Before you can search, attach documents to the conversation. QARK provides several ways to do this:

  • Type @/ or @. in the composer — opens a native file picker directly from the keyboard. The @/ and @. characters are removed from your input automatically.
  • Attach menu (+) — click the + button in the composer to access:
    • Add Files — opens a file picker for individual documents
    • Add Folder — opens a folder browser, recursively scans for supported files
    • Add Selected in Finder — grabs the current Finder selection (macOS) without opening a dialog
    • Clipboard History — browse and attach from your recent clipboard entries
  • Drag and drop — drag files or folders directly onto the composer. Folder structure is preserved.
  • Paste — paste images directly from your clipboard into the composer.

Supported file types include PDF, DOCX, XLSX, PPTX, Markdown, HTML, plain text, EPUB, and most source code formats. See File Attachments & Auto-Routing for the full routing logic that determines whether files go to vision or RAG.

Type @document-search in any message. The tool activates and displays the current search strategy in the UI so you know exactly how your query will be processed.

QARK supports 3 query strategies that determine how your search terms are matched against document content:

StrategyHow It WorksBest For
SemanticEmbeds your query and finds chunks with the closest vector similarityDirect questions, specific lookups
HyDE (Hypothetical Document Embedding)Generates a hypothetical answer first, then searches for chunks similar to that answerExploratory questions where you’re not sure of the exact terminology
Step-backReformulates your query into a broader, more abstract version before searchingNarrow questions that need broader context to answer well

The default mode is auto, which lets the AI agent select the best strategy based on your query. You can override this in the tool settings.

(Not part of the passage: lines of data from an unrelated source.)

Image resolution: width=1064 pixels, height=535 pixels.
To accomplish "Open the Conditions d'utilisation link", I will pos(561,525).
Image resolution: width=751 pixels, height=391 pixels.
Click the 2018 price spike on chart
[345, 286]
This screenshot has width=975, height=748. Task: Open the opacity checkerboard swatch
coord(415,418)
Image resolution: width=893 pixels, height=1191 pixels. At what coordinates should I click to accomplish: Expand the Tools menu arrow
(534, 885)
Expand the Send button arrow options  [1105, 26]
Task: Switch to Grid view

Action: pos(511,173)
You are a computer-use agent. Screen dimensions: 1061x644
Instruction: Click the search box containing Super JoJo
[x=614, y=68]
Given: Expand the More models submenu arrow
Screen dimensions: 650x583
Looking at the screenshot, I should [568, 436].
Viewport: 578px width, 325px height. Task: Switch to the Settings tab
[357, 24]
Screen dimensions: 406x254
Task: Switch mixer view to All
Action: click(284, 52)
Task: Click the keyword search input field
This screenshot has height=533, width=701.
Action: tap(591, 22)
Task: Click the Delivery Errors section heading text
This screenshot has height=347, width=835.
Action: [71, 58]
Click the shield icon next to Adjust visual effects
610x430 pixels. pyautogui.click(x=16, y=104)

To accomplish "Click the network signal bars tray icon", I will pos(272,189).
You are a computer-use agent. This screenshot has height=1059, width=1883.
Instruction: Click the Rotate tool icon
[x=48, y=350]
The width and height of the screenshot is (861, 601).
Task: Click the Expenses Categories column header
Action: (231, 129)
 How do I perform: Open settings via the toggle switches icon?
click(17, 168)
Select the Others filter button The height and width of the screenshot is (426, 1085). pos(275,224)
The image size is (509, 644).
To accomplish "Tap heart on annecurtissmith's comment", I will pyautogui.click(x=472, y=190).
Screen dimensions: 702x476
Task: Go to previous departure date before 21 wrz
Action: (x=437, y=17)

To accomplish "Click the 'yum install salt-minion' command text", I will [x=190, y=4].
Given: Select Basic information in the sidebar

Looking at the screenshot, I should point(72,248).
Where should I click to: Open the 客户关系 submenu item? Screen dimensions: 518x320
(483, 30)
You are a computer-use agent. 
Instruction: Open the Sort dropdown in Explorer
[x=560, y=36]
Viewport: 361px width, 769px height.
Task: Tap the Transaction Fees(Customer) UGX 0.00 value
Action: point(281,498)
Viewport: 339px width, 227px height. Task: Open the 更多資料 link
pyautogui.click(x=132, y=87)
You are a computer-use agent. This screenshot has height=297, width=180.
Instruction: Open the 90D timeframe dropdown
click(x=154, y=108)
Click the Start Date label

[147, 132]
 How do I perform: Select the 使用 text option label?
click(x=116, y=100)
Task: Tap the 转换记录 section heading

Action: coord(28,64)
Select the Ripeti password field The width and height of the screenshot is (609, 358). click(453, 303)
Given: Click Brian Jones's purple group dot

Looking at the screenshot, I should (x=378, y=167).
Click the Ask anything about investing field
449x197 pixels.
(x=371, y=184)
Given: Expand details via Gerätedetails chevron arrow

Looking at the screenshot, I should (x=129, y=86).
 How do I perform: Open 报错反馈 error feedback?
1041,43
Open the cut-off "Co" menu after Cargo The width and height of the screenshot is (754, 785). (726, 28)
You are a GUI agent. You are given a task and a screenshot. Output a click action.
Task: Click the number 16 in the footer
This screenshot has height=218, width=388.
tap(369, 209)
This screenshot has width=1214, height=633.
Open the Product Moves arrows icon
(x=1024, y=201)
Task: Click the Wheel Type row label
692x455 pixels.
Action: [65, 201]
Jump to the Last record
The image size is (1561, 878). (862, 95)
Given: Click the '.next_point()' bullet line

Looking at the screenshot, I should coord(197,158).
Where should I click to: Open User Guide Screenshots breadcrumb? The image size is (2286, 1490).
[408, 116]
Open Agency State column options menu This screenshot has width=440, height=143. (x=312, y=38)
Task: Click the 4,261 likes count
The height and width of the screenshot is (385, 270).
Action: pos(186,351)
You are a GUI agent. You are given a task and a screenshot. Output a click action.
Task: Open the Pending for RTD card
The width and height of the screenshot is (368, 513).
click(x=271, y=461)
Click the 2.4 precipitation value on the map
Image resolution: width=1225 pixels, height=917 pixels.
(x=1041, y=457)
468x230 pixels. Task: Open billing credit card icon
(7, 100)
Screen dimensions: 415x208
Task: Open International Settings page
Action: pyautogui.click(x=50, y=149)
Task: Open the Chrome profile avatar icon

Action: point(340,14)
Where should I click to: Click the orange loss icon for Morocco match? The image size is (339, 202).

Each search result includes:

  • Relevance score — a numerical confidence rating showing how closely the chunk matches your query
  • Result count — the total number of matching chunks returned
  • Source citation — which document and section the passage came from
  • Inline citation badges — clickable references that appear in the agent’s response, linking back to the source passage

When the agent uses information from document search results, it inserts citation badges directly in the response text. Each badge references a specific document chunk. Click the badge to jump to the source passage and verify the information.

When you attach new documents, the RAG pipeline processes them through several stages. The UI displays progress indicators for each stage:

  1. Parsing — extracting text from the document format (PDF, DOCX, etc.)
  2. Chunking — splitting content into overlapping segments
  3. Embedding — generating vector representations of each chunk
  4. Indexing — storing embeddings for retrieval

This progress display is visible during the initial indexing and whenever new documents are added mid-conversation.

QARK offers two modes for how attached documents are searched. The mode determines the underlying tool and search strategy used when an agent needs information from your documents.

The standard mode. Documents are parsed, chunked, embedded, and stored in a vector index. The agent uses the document_search tool with semantic, HyDE, or step-back query strategies to find relevant passages.

  • Search method: Vector similarity (semantic search)
  • Preparation: Documents are chunked and embedded — requires an embedding model
  • Tool: document_search
  • Best for: Conceptual questions, when semantic understanding matters, small-to-medium documents

An alternative mode where documents are extracted to plain text files in a workspace directory (~/.qark/workspace/{conversation_id}/) and the agent searches them using Unix command-line tools — grep, head, tail, wc, and more — through the unix_command tool.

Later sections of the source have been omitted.